ACTIVITY
Look below for lines that hold the string "pencil" and copy each one.

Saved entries

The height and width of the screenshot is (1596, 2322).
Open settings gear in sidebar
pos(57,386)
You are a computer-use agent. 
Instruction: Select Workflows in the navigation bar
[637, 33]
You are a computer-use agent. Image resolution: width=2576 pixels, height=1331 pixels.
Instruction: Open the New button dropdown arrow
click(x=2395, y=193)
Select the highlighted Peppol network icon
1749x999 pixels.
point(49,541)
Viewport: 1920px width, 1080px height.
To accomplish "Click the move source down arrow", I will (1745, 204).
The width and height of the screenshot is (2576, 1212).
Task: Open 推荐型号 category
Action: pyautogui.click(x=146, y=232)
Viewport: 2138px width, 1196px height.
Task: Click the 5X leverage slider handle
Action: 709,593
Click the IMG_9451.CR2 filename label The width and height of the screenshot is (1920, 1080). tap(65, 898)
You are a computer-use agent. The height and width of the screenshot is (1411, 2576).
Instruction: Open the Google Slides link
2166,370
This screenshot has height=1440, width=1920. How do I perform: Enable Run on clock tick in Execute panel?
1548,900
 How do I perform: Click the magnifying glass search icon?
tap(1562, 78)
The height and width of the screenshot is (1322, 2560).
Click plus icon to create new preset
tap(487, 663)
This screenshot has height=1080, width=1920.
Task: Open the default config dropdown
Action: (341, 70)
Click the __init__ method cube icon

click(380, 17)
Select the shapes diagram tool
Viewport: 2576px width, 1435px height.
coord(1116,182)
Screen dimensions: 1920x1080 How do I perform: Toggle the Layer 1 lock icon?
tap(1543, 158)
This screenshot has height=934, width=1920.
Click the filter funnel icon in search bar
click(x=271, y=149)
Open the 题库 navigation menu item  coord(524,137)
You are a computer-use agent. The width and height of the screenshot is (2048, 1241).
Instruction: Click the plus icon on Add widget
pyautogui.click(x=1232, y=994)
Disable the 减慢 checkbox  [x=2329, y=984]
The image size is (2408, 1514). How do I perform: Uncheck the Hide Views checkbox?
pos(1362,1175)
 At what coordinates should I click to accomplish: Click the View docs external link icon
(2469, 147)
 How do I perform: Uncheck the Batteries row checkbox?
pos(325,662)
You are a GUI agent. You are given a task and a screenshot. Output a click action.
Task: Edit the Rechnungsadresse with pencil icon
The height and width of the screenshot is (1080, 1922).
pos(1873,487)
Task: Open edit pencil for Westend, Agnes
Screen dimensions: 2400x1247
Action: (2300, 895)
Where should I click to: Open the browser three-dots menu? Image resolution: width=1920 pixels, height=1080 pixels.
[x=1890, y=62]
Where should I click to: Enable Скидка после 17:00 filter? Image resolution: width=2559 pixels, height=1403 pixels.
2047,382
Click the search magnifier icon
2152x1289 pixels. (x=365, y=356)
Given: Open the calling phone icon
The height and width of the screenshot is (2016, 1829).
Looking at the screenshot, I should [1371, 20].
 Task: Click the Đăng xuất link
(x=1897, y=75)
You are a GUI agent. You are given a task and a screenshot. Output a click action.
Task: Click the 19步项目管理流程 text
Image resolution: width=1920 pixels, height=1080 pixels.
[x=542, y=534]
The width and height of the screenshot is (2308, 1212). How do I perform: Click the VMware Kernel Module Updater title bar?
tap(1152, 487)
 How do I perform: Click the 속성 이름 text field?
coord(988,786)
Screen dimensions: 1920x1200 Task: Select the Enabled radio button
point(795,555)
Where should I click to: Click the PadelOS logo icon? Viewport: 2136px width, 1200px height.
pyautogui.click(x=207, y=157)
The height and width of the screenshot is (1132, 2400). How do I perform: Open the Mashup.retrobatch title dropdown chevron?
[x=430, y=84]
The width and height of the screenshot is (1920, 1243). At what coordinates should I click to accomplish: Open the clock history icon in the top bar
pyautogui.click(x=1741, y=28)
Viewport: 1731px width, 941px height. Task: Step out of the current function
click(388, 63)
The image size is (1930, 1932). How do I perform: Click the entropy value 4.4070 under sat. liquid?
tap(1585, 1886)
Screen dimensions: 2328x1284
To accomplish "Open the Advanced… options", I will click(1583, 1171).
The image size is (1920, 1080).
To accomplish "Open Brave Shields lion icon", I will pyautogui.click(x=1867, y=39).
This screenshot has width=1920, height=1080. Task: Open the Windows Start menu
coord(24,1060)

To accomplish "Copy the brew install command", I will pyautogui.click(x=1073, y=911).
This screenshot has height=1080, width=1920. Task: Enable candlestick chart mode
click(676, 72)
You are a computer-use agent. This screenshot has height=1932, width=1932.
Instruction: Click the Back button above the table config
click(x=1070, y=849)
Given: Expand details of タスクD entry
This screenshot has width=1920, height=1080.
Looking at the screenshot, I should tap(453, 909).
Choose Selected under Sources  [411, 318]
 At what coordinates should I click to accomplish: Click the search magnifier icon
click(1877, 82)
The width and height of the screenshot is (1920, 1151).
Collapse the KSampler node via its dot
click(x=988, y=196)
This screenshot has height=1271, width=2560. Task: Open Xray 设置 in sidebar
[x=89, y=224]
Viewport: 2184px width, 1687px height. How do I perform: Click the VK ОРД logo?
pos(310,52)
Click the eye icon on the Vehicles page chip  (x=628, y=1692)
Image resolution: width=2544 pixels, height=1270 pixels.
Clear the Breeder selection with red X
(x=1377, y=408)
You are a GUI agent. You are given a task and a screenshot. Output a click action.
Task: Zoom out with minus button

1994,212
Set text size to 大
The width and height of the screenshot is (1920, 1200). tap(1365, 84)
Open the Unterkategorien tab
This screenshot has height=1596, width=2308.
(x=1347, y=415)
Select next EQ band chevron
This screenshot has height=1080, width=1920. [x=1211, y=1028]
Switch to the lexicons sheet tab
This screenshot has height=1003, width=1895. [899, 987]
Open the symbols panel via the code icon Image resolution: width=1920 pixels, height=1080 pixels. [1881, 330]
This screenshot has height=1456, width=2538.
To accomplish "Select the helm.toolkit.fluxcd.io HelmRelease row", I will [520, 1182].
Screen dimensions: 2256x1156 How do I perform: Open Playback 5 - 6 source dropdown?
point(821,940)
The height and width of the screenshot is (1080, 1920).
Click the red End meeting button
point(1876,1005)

TASK RESULT
Task: Edit the Rechnungsadresse with pencil icon
Task: Open edit pencil for Westend, Agnes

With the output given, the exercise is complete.